Lauraine makes a sign to her maid to put on her wraps, and then follows her husband out to the carriage. He has not looked at her—he has not noticed one detail of the exquisite toilette—his voice in addressing her is harsh and impatient, and they have been married but two years. Yet the coldness and indifference she now receives is ten thousand times preferable, she thinks, to the frantic passion that he had once bestowed. He had been mad to have her, and he had won her! Now—well, now that infatuation looked as absurd as it had once been imperative. It is a man's nature; it always has been and always will be so.
Lauraine too feels strangely changed. She seems to have grown cold, hard, indifferent to everything. These two years seem like ten. This is her first season in London since she married, and she looks upon it as a duty enforced, and with not one throb of pleasure or anticipation. She is young, rich, and very lovely; but she carries a heavy heart within that beautiful bosom, and knows that the one great error of her life is ever demanding compensation.
Six months ago she and Keith Athelstone met again. He had gone back to New York after her marriage, to settle his affairs, and for eighteen months she had neither seen nor heard anything of him. When they met in Rome she had been startled and afraid of the change wrought in so brief a time. He looked years older. The bright, genial, sunny temper that had given him so great a charm was now sullen, uncertain, and bitter. He was restless, extravagant, and capricious. Much that she had heard of him pained and annoyed her deeply; but she scarcely dared remonstrate for fear of being met with a sneer or a reproach. Her husband took an unaccountable fancy to the young fellow, and had him constantly at their house; but it frightened Lauraine to see the hatred and contempt that at times flashed out in Keith's eyes and voice against the man who called him friend. No word of the past—no allusion to that wedding-morning of hers—ever passed between the young man and herself. She almost hoped he had forgotten his boyish passion—would be content to accept the friendship she had once proffered him, and he had rejected so scornfully.
For herself nothing seemed to signify much now. The whole tenderness of her nature spent itself on her child.
If she could have had her way, she would have liked to live in the quiet old Northumbrian house which was her husband's, and there given herself exclusively up to the care and teaching of her boy. But such a wild idea, was of course, scouted and ridiculed.

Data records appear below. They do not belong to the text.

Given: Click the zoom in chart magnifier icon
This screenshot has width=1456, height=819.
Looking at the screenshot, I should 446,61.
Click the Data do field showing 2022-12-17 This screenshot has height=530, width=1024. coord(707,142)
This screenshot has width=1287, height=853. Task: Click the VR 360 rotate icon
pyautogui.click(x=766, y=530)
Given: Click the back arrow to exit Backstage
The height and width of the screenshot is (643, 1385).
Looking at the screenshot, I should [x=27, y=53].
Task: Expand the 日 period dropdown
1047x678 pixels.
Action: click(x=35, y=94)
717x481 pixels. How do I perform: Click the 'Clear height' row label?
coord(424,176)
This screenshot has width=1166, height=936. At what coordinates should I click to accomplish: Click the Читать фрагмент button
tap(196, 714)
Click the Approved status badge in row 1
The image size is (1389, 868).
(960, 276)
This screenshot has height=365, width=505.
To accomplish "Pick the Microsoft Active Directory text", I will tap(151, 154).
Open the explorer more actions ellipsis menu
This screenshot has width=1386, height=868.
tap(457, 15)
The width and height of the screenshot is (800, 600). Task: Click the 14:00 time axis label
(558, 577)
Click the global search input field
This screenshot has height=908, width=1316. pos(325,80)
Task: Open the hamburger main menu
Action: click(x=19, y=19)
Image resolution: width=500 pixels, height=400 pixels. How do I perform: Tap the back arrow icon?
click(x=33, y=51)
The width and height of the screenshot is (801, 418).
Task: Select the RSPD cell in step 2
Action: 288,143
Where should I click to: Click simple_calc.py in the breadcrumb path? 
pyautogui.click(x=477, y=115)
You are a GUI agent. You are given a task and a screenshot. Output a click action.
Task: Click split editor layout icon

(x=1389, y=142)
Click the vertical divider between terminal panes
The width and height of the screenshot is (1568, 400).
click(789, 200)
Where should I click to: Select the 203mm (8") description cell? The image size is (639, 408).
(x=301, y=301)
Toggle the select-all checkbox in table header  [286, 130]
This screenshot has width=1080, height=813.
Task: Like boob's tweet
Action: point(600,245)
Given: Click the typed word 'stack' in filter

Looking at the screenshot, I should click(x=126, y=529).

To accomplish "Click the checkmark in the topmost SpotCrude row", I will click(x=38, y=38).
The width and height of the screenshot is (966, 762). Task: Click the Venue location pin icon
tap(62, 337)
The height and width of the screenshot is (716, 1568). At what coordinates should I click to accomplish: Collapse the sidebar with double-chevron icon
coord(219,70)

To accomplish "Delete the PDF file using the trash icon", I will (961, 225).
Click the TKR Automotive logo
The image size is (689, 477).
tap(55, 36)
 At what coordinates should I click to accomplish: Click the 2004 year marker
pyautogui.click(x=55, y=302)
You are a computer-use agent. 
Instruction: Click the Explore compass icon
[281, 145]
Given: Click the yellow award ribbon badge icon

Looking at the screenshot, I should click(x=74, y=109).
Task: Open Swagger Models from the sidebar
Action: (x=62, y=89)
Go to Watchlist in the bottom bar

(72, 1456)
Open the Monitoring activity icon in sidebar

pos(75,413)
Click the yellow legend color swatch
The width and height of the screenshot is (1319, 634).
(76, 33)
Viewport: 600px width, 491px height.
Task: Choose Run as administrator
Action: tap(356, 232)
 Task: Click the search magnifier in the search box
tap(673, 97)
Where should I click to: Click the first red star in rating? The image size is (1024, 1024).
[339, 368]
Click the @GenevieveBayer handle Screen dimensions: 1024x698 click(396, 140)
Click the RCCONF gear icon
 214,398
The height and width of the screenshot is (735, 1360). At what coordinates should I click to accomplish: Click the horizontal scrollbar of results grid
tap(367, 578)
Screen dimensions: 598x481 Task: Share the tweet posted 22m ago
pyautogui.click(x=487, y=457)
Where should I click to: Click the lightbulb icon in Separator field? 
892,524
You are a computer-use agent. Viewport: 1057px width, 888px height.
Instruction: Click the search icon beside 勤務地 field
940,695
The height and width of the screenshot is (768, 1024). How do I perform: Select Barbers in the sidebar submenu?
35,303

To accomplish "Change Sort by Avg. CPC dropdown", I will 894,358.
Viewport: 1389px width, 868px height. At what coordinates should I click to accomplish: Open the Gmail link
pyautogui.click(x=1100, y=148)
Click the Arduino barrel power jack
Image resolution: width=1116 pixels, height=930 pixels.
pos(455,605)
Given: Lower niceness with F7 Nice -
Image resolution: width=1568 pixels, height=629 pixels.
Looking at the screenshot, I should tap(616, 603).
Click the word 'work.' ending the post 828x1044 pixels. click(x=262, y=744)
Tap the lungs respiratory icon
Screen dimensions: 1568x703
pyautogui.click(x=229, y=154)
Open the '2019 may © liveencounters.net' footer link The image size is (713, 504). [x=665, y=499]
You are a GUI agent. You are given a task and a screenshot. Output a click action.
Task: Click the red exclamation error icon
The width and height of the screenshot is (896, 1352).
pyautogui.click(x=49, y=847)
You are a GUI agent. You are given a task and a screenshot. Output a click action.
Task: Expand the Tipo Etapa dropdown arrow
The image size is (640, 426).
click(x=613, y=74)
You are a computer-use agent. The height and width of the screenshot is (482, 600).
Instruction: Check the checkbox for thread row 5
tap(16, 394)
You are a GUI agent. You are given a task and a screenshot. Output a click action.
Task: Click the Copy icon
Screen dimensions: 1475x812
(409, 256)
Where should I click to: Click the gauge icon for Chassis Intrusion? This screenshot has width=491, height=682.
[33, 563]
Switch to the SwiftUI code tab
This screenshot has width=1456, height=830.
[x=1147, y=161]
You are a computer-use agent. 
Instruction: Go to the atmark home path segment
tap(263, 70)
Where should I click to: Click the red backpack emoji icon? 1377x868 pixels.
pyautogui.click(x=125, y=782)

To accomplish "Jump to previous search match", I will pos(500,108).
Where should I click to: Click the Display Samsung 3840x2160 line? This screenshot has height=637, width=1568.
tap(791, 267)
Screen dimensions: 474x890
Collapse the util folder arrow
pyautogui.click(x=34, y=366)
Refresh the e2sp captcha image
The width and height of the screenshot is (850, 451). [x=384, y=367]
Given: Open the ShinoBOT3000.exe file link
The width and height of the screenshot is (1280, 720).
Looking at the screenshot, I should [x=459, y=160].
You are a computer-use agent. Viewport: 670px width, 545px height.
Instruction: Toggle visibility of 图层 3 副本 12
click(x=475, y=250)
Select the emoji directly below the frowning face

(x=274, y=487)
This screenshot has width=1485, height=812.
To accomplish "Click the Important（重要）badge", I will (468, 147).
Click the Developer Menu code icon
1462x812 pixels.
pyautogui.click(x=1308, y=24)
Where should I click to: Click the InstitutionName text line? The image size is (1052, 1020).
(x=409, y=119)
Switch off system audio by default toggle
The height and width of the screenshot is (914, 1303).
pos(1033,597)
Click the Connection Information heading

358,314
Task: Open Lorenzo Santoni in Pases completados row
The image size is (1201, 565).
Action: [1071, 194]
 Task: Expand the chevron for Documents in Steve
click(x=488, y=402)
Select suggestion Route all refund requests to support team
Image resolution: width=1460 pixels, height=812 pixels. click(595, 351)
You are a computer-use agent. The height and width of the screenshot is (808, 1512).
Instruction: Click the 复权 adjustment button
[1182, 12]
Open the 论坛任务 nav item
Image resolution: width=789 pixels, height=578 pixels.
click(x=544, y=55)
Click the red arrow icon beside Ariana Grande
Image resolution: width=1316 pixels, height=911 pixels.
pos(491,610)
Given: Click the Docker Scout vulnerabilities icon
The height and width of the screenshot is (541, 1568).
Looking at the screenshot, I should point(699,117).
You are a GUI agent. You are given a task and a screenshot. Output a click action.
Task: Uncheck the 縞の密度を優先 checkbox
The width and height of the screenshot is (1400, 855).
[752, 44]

Her husband was proud of her in a way—proud of the sparkling beauty, the dainty grace, the mind and manners of the woman he had made his wife. She would never be fast or vulgar, or think only of conquests and admiration, and drag his name through the mire of scandal. No; she would always be safe—that he felt, and if he had grown tired of her he was determined that the world should see and admire her, and applaud his choice. It would gratify his vanity, just as it had done in Rome, where she had been courted and worshipped and eulogized everywhere as "Lady Lauraine."
The carriage rolls smoothly and swiftly on. Lauraine leans back, with her eyes gazing dreamily out at the lighted streets. Her husband breaks the silence at last.
"I want you to be specially civil to Lady Jean," he says abruptly. "You were very stand-offish when she called on you the other day. She's the most popular woman in London, and the prettiest. You two ought to be friends."
"I don't like her," answers Lauraine coldly.